Work order:
Give back all of the data exactly as it appears here.

(Records drawn from a dataset)

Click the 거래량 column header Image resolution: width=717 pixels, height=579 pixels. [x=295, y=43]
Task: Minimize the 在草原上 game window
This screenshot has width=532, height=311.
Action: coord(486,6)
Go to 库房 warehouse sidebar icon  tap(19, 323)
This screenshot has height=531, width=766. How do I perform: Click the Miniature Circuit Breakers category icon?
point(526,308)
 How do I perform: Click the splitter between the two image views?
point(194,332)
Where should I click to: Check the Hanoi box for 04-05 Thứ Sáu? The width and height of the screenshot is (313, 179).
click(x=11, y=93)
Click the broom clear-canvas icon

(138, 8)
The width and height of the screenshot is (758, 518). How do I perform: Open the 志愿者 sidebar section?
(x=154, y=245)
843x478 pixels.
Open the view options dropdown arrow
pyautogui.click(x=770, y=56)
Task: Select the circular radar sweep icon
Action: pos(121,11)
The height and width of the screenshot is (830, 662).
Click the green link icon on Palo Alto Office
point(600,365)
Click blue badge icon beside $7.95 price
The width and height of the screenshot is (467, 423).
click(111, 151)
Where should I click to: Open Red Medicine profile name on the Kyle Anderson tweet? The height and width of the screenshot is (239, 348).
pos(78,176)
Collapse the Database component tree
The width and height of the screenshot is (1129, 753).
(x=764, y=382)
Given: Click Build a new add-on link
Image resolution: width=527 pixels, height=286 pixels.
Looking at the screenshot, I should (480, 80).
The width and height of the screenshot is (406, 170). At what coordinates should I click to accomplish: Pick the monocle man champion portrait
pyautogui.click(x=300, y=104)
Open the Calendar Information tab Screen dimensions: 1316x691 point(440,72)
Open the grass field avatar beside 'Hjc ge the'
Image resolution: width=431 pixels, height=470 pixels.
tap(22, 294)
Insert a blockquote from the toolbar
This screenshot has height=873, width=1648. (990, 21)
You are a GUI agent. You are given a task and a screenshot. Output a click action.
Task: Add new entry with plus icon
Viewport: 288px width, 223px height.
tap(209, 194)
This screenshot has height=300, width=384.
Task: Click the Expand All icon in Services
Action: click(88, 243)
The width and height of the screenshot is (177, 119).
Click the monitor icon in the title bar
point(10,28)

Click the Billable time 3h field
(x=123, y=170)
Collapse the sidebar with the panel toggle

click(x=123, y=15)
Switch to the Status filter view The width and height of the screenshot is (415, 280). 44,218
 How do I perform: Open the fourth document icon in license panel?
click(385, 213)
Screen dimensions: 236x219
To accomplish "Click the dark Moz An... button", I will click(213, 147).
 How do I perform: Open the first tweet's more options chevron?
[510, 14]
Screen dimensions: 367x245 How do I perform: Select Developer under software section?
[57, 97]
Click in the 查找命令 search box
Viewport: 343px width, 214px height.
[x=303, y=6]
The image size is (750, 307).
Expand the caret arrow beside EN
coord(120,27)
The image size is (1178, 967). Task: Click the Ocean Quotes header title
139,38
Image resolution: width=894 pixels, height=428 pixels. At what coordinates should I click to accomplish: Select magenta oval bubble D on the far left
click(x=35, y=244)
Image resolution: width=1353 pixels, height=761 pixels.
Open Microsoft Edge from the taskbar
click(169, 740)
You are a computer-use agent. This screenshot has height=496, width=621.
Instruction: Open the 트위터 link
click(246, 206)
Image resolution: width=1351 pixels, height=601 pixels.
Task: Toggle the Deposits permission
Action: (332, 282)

Task output:
Click the 거래량 column header Image resolution: width=717 pixels, height=579 pixels. [x=295, y=43]
Task: Minimize the 在草原上 game window
This screenshot has width=532, height=311.
Action: coord(486,6)
Go to 库房 warehouse sidebar icon  tap(19, 323)
This screenshot has height=531, width=766. How do I perform: Click the Miniature Circuit Breakers category icon?
point(526,308)
 How do I perform: Click the splitter between the two image views?
point(194,332)
Where should I click to: Check the Hanoi box for 04-05 Thứ Sáu? The width and height of the screenshot is (313, 179).
click(x=11, y=93)
Click the broom clear-canvas icon

(138, 8)
The width and height of the screenshot is (758, 518). How do I perform: Open the 志愿者 sidebar section?
(x=154, y=245)
843x478 pixels.
Open the view options dropdown arrow
pyautogui.click(x=770, y=56)
Task: Select the circular radar sweep icon
Action: pos(121,11)
The height and width of the screenshot is (830, 662).
Click the green link icon on Palo Alto Office
point(600,365)
Click blue badge icon beside $7.95 price
The width and height of the screenshot is (467, 423).
click(111, 151)
Where should I click to: Open Red Medicine profile name on the Kyle Anderson tweet? The height and width of the screenshot is (239, 348).
pos(78,176)
Collapse the Database component tree
The width and height of the screenshot is (1129, 753).
(x=764, y=382)
Given: Click Build a new add-on link
Image resolution: width=527 pixels, height=286 pixels.
Looking at the screenshot, I should (480, 80).
The width and height of the screenshot is (406, 170). At what coordinates should I click to accomplish: Pick the monocle man champion portrait
pyautogui.click(x=300, y=104)
Open the Calendar Information tab Screen dimensions: 1316x691 point(440,72)
Open the grass field avatar beside 'Hjc ge the'
Image resolution: width=431 pixels, height=470 pixels.
tap(22, 294)
Insert a blockquote from the toolbar
This screenshot has height=873, width=1648. (990, 21)
You are a GUI agent. You are given a task and a screenshot. Output a click action.
Task: Add new entry with plus icon
Viewport: 288px width, 223px height.
tap(209, 194)
This screenshot has height=300, width=384.
Task: Click the Expand All icon in Services
Action: click(88, 243)
The width and height of the screenshot is (177, 119).
Click the monitor icon in the title bar
point(10,28)

Click the Billable time 3h field
(x=123, y=170)
Collapse the sidebar with the panel toggle

click(x=123, y=15)
Switch to the Status filter view The width and height of the screenshot is (415, 280). 44,218
 How do I perform: Open the fourth document icon in license panel?
click(385, 213)
Screen dimensions: 236x219
To accomplish "Click the dark Moz An... button", I will click(213, 147).
 How do I perform: Open the first tweet's more options chevron?
[510, 14]
Screen dimensions: 367x245 How do I perform: Select Developer under software section?
[57, 97]
Click in the 查找命令 search box
Viewport: 343px width, 214px height.
[x=303, y=6]
The image size is (750, 307).
Expand the caret arrow beside EN
coord(120,27)
The image size is (1178, 967). Task: Click the Ocean Quotes header title
139,38
Image resolution: width=894 pixels, height=428 pixels. At what coordinates should I click to accomplish: Select magenta oval bubble D on the far left
click(x=35, y=244)
Image resolution: width=1353 pixels, height=761 pixels.
Open Microsoft Edge from the taskbar
click(169, 740)
You are a computer-use agent. This screenshot has height=496, width=621.
Instruction: Open the 트위터 link
click(246, 206)
Image resolution: width=1351 pixels, height=601 pixels.
Task: Toggle the Deposits permission
Action: (332, 282)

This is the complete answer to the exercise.